*** THE RECORDS

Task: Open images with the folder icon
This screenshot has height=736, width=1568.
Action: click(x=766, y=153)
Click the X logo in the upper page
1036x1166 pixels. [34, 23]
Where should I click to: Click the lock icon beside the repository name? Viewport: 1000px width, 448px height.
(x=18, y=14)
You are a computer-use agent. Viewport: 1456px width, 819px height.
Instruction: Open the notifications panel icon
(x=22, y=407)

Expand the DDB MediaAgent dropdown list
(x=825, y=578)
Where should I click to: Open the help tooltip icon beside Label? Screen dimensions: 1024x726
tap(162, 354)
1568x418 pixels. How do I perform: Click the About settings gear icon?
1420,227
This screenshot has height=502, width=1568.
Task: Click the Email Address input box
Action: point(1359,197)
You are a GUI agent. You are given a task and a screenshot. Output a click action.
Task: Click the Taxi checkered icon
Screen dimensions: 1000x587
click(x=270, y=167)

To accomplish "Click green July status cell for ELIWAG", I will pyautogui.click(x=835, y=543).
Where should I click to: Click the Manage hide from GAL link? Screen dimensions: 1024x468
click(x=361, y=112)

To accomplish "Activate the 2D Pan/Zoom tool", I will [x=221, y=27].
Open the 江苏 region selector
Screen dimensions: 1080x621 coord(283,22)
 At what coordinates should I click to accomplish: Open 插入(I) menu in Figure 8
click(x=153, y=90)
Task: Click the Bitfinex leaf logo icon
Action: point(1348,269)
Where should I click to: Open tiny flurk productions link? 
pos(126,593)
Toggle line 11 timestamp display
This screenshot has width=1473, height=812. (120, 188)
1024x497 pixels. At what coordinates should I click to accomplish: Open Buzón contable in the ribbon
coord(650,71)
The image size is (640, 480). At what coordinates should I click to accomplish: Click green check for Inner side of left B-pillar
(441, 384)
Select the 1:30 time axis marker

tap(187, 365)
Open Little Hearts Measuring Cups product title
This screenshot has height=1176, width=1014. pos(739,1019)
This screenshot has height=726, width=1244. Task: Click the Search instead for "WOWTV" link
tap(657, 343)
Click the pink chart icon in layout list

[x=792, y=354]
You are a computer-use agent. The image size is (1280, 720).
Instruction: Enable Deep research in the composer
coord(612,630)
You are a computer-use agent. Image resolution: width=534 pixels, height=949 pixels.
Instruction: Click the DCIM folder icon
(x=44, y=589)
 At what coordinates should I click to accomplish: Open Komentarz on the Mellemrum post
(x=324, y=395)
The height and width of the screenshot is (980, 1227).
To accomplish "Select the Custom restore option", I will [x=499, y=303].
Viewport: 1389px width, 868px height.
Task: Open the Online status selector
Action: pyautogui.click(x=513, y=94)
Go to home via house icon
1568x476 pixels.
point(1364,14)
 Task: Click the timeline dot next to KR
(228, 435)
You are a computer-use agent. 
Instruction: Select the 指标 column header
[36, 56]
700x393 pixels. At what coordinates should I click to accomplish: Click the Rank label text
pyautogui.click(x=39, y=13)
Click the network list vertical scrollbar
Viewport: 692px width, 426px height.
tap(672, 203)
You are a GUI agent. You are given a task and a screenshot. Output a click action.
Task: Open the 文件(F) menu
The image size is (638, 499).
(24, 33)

******

• [TASK GOAL] Set out exactly the run of lines that begins at the line holding "This screenshot has height=726, width=1244." and ends at the last line of the data.

• [EXERCISE OUTPUT]
This screenshot has height=726, width=1244. Task: Click the Search instead for "WOWTV" link
tap(657, 343)
Click the pink chart icon in layout list

[x=792, y=354]
You are a computer-use agent. The image size is (1280, 720).
Instruction: Enable Deep research in the composer
coord(612,630)
You are a computer-use agent. Image resolution: width=534 pixels, height=949 pixels.
Instruction: Click the DCIM folder icon
(x=44, y=589)
 At what coordinates should I click to accomplish: Open Komentarz on the Mellemrum post
(x=324, y=395)
The height and width of the screenshot is (980, 1227).
To accomplish "Select the Custom restore option", I will [x=499, y=303].
Viewport: 1389px width, 868px height.
Task: Open the Online status selector
Action: pyautogui.click(x=513, y=94)
Go to home via house icon
1568x476 pixels.
point(1364,14)
 Task: Click the timeline dot next to KR
(228, 435)
You are a computer-use agent. 
Instruction: Select the 指标 column header
[36, 56]
700x393 pixels. At what coordinates should I click to accomplish: Click the Rank label text
pyautogui.click(x=39, y=13)
Click the network list vertical scrollbar
Viewport: 692px width, 426px height.
tap(672, 203)
You are a GUI agent. You are given a task and a screenshot. Output a click action.
Task: Open the 文件(F) menu
The image size is (638, 499).
(24, 33)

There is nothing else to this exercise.